International leasing firm Business Lease, part of the AutoBinck Group, has completed the sale of two of its operations, in the Czech Republic and Slovakia, to Belgium-based KBC Group for €72 million. The two subsidiaries will be integrated into KBC’s CSOB Leasing, accelerating the firm’s growth in Central Europe.

Vincent Weijers, AutoBinck Group chief executive, said the sale formed part of a broader strategy in response to consolidation in the European fleet leasing market.

“Amid rapid market consolidation, partnering with larger players offers the best path for future growth,” he said.

ALD’s acquisition of LeasePlan to create Ayvens fired the starting gun of this process, and the merged firm’s latest financial results reveal a sharp increase in profitability as its cost-to-income ratio improved by 7.1 percentage points in 2025. Synergies from the integration of ALD and LeasePlan reached €357 million in 2025.
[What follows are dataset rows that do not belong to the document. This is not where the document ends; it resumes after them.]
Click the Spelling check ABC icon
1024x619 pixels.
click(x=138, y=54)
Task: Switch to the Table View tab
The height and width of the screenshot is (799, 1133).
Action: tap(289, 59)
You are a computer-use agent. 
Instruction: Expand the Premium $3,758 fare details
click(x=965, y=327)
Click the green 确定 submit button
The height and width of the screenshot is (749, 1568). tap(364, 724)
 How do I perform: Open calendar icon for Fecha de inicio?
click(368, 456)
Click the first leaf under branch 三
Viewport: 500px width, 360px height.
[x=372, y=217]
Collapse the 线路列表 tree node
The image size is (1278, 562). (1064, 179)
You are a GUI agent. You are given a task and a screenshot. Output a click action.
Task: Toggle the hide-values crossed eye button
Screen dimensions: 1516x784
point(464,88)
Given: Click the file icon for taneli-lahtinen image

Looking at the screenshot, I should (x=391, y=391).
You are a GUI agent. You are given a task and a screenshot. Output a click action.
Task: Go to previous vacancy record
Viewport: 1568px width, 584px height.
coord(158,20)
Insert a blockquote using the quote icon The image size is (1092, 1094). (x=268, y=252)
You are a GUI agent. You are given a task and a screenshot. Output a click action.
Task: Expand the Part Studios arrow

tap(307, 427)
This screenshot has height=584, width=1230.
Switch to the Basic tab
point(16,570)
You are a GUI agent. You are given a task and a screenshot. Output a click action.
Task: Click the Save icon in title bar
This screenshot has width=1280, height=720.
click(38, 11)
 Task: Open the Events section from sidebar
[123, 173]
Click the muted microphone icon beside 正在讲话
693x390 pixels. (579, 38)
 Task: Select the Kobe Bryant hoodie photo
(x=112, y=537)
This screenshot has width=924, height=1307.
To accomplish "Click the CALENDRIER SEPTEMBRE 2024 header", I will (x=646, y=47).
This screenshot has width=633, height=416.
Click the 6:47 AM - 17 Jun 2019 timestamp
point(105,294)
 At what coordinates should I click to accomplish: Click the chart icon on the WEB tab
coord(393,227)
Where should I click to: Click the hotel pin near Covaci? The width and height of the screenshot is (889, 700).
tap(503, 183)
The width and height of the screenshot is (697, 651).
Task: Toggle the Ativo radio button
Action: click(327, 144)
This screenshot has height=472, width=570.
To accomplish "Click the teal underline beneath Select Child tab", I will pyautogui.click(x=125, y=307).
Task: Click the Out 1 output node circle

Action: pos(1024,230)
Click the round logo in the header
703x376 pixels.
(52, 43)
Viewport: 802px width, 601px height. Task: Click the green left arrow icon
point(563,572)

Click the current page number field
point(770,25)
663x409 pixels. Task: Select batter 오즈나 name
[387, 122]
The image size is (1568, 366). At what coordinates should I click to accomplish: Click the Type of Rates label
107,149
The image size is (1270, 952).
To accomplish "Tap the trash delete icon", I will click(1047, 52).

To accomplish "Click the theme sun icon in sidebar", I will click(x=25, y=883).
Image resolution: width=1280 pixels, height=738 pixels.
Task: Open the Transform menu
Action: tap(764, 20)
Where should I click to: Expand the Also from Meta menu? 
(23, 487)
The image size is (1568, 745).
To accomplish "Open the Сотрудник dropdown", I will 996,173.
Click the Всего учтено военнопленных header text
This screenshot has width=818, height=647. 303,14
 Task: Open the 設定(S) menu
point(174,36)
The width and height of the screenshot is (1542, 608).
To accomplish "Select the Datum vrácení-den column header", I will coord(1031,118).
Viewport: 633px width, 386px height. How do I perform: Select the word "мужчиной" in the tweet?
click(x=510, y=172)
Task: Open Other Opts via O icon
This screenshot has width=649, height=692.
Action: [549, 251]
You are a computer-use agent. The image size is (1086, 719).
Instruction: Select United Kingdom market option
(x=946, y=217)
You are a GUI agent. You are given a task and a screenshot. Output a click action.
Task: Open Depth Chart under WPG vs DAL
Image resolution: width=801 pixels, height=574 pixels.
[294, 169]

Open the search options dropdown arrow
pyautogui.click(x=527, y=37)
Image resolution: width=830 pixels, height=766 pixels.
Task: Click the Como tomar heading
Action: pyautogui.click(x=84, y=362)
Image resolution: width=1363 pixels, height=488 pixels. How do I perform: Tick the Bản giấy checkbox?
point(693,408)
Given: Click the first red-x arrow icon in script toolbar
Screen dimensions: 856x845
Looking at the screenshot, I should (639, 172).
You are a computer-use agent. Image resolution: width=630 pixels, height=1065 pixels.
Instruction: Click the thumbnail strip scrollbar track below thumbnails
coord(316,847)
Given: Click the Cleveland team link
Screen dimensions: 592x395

Chief rival Arval has entered exclusive negotiations to buy multi-marque international leasing company Athlon from Mercedes-Benz Group, a move that would create a multinational fleet of 2.3 million vehicles.

Meanwhile, BMW Financial Services’ multi-marque leasing company Alphabet has grown its fleet to more than 800,000 vehicles for the first time.

Competing with these behemoths is an increasing challenge for other lenders, given their procurement power and the scale they bring to the market. Arval’s captive insurance company, Greenval, now insures more than one million vehicles across Europe.

Vehicle leasing is a growth market in many European countries – in Spain, 22.2% of all vehicles registered last year were leased, according to the Asociación Española de Leasing y Renting, as the sector grew its fleet size by 4.7% year-on-year.

Elsewhere, partnerships between banks and OEMs came to the fore last month.

Honda signed a new pan-European partnership with Crédit Agricole Personal Finance & Mobility to provide financing solutions for cars and motorcycles in Italy, Poland, Austria, Belgium, Luxembourg, Portugal, Switzerland and the Netherlands. The agreement includes retail finance for private and business customers, leasing and long-term rental solutions, as well as wholesale and inventory financing for dealerships.

And Bank of Ireland has launched a fully integrated online car-purchasing platform with BYD Ireland.

Customers will be able to browse vehicles and apply for finance on the same website, with the promise of a seamless, end-to-end digital journey.

New car sales in Ireland were up 3% year-on-year in 2025, in a European Union market that nudged 1.8% higher to 10,822,831 registrations. Hybrid-electric vehicles proved to be the most popular powertrain, accounting for 34.5% of all new registrations, compared to a 17.4% share for battery electric models.

EU van registrations fell by 8.8% in 2025, with declines concentrated in the bloc’s largest markets. France recorded the steepest fall at 5.6%, followed by Germany (-5.4%) and Italy (-5%). Spain stood out as an exception, registering a strong 11.7% increase. Electrically-chargeable vans continued to gain traction, reaching an 11.2% market share, up from 6.1% in 2024.

But truck registrations declined by 6.2% to 307,460 units in 2025, driven by a 5.4% fall in heavy-truck sales and a 9.9% drop in the medium-truck segment.

Electrically-chargeable trucks above 3.5 tonnes expanded their share to 4.2%, up from 2.3% a year earlier.

EU bus sales fared better, up 7.5% to 38,238 registrations in 2025, with electrically-chargeable buses capturing 23.8% of the market.